Per serving: Calories 731; Fat 30 g (Saturated 11 g); Cholesterol 117 mg; Sodium 1,501 mg; Carbohydrate 70 g; Fiber 8 g; Protein 43 g.
Okay now that you have the original recipe let me tell you what I did with it to make it GF.
1. I didn't use rotisserie chicken, we think that it's really greasy. I used chicken tenderloins instead. They cook up quickly and are much less greasy.
2. Because my family likes black beans better than pinto beans and my wife doesn't like chipotle flavor I used two different pans to make two different fillings.
3. I put a tablespoon of olive oil in each pan and cooked up the chicken. I seasoned the chicken with salt and pepper. In one pan I also put 1 can of mild Rotelle to season the chicken ( my family likes the flavor). In the other pan I put a 1/2 cup of pico.
3. After the chicken was cooked I had my kids shred it. I kept the two pans separate.
4. I followed the recipe in section one at this point. I put the chipotle in with the pinto beans, the black beans I kept chipotle free.
5. I also left out the cilantro (my family doesn't like it).
6. I used flour tortillas for my family (leaving the cheese out of my wives because she's allergic)
7. I used large corn tortillas or myself but they didn't really work. If you don't make them fresh they don't roll very well. I recommend you crush up corn chips and make a salad out of the burrito filling. If you like making homemade corn tortillas go for it.
When dinner was over my kids plates were empty. That's all the proof I need to know that dinner was a success.

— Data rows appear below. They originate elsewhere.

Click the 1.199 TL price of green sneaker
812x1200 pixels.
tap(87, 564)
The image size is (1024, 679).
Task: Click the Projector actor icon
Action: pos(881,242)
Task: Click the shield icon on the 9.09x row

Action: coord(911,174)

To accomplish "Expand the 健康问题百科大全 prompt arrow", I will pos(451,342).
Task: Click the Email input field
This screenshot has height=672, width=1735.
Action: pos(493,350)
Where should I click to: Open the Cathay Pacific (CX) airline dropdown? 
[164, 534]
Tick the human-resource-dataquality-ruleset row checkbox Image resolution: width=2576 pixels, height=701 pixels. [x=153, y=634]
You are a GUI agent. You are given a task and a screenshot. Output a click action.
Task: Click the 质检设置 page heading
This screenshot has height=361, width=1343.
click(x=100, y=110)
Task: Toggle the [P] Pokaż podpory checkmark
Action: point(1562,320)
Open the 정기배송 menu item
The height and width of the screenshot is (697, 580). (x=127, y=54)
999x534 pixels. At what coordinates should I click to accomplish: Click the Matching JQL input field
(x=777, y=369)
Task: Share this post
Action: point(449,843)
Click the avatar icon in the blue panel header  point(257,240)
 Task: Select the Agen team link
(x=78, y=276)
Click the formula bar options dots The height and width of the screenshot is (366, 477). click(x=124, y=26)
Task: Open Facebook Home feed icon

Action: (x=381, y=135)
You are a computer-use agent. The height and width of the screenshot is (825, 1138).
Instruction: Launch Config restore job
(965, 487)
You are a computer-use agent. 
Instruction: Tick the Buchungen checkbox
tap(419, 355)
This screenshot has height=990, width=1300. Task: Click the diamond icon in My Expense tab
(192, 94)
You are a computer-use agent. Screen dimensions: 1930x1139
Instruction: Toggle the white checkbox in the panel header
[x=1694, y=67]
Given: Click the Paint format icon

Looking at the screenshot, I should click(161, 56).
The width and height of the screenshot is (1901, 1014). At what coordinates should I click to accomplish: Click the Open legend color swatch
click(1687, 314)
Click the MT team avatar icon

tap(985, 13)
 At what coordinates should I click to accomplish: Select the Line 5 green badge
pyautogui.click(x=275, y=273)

Try it out and let me know how you like it.
Happy eating.
Hello Foodies,
I am updating the look of my blog and the content. I am going to still bring you recipes, restaurant critiques, bakery critiques, and new and interesting gluten free products. However, I am going to start a daily what's for dinner section. I know that it's a pain to fix dinner and most people hate trying to decide what to make. I'm going to start posting what I am making for dinner, where I got the recipes, what kind of substitutions I made, and the reaction of my family. I am the only Celiac in my immediate family and I only cook gluten free, my families reactions are important (if the non-celiacs like it than I have scored).
I am also going to try and bring a healthier side to the blog (I'm trying to lose weight). I am primarily a baker however so I will still focus on desserts.
I hope these changes are helpful and that more and more people will start following the blog.
Thanks for everything and happy eating.